Abstract

Abstract The increasing global environmental and energy crisis has urgently motivated the advancement of sustainable materials. Significant effort has been focused on developing new materials to replace the fossil‐based resists in the semiconductor industry based on greener sources such as ice, dry ice, small organic molecules, and proteins. Such resist materials, however, have yet to meet the stringent requirements of high sensitivity, high resolution, reliable repeatability, and good compatibility with the current protocols. To this end, CO 2 ‐based polycarbonates (CO 2 ‐PCs) obtained from the copolymerization of CO 2 and epoxides are demonstrated as sustainable dual‐tone (positive & negative tone) resists for electron beam lithography.

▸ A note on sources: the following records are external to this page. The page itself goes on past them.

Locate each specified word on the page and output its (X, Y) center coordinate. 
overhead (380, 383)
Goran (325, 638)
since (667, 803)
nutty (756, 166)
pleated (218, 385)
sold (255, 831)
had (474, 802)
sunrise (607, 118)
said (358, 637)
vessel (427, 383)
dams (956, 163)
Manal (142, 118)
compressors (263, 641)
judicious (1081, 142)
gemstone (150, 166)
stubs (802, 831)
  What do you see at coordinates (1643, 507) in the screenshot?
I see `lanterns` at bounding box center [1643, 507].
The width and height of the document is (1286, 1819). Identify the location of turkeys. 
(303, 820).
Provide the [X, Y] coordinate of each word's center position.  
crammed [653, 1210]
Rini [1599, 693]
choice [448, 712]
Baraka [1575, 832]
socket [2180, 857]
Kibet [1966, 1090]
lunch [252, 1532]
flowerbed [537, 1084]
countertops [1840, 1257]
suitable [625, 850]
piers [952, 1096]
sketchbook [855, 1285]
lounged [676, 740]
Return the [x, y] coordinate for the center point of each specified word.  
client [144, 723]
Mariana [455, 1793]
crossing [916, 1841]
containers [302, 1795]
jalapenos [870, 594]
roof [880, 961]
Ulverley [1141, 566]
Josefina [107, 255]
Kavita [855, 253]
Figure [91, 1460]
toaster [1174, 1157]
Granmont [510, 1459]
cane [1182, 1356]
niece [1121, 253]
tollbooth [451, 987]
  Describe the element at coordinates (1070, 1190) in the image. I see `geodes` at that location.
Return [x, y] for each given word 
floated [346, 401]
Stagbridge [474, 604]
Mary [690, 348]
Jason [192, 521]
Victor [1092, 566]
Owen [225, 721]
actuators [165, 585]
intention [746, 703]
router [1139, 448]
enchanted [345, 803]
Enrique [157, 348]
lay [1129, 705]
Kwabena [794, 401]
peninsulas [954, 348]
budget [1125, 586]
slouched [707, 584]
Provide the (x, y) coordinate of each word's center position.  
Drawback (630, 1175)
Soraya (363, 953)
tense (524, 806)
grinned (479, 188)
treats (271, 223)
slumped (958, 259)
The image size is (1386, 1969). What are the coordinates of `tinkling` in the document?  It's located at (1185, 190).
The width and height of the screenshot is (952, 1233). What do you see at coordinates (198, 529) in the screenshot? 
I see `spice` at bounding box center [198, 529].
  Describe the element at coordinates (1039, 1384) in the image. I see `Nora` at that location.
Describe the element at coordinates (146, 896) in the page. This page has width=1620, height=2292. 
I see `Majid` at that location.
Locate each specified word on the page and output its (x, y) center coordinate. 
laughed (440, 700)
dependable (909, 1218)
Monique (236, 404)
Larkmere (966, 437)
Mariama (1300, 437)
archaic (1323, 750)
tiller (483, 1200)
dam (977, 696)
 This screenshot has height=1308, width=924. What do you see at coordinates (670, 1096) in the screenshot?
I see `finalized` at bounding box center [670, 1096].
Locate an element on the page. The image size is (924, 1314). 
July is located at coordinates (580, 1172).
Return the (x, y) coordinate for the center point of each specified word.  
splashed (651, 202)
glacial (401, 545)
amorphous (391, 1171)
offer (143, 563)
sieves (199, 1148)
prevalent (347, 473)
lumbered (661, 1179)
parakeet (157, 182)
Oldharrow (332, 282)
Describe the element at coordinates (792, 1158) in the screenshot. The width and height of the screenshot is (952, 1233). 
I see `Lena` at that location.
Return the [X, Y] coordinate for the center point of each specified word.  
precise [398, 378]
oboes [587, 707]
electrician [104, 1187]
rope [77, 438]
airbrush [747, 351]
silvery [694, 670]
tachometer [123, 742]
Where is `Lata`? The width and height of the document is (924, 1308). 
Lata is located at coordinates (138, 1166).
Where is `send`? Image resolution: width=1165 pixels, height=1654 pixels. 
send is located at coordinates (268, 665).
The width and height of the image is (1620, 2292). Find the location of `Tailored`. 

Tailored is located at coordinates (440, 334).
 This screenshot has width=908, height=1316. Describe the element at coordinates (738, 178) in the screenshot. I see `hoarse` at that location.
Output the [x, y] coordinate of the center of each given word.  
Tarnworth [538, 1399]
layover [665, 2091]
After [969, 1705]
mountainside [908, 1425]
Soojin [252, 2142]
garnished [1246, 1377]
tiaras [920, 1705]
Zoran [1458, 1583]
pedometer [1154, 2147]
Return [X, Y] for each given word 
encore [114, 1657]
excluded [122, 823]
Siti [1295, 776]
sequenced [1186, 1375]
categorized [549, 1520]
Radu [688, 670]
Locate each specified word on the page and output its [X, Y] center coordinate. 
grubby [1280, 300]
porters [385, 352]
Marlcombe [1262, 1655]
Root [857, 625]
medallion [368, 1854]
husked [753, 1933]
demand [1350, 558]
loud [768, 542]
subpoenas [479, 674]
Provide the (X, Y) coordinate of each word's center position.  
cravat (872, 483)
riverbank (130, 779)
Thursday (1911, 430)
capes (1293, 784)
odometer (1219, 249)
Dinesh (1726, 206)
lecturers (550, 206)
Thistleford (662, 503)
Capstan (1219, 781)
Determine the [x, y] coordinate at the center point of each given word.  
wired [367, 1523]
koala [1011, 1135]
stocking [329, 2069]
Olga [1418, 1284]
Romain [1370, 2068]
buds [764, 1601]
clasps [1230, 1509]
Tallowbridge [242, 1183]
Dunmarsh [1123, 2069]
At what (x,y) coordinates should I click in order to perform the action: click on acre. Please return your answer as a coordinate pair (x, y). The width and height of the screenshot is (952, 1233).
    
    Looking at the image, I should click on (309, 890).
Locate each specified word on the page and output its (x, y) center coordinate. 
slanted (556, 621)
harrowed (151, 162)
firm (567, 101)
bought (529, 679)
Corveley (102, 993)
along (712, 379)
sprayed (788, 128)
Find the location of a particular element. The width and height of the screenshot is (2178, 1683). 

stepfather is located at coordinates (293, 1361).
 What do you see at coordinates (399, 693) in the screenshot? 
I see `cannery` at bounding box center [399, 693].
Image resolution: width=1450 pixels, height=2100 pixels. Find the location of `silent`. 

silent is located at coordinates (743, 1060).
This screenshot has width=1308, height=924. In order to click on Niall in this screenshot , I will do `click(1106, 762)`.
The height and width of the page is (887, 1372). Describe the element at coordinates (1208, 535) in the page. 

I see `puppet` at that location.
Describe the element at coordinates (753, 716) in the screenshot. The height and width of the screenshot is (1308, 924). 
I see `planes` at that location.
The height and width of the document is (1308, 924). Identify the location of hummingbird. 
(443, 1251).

By adjusting the chemical structure, developing agent, and molecular weight, the CO 2 ‐PCs present high sensitivities to electron beam (1.3/120 µ C cm −2 ), narrow critical dimensions (29/58 nm), and moderate line edge roughness (4.6/26.7 nm) for negative and positive resists, respectively. A deep understanding of the exposure mechanism of CO 2 ‐PC resists is provided on the basis of the Fourier transform infrared, Raman, and electron ionization mass spectroscopy. 2D photonic crystal devices are fabricated using the negative and positive CO 2 ‐PC resists, respectively, and both devices show distinct colors derived from their well‐defined nanostructures, indicating the great practical potential of CO 2 ‐derived electron beam resists.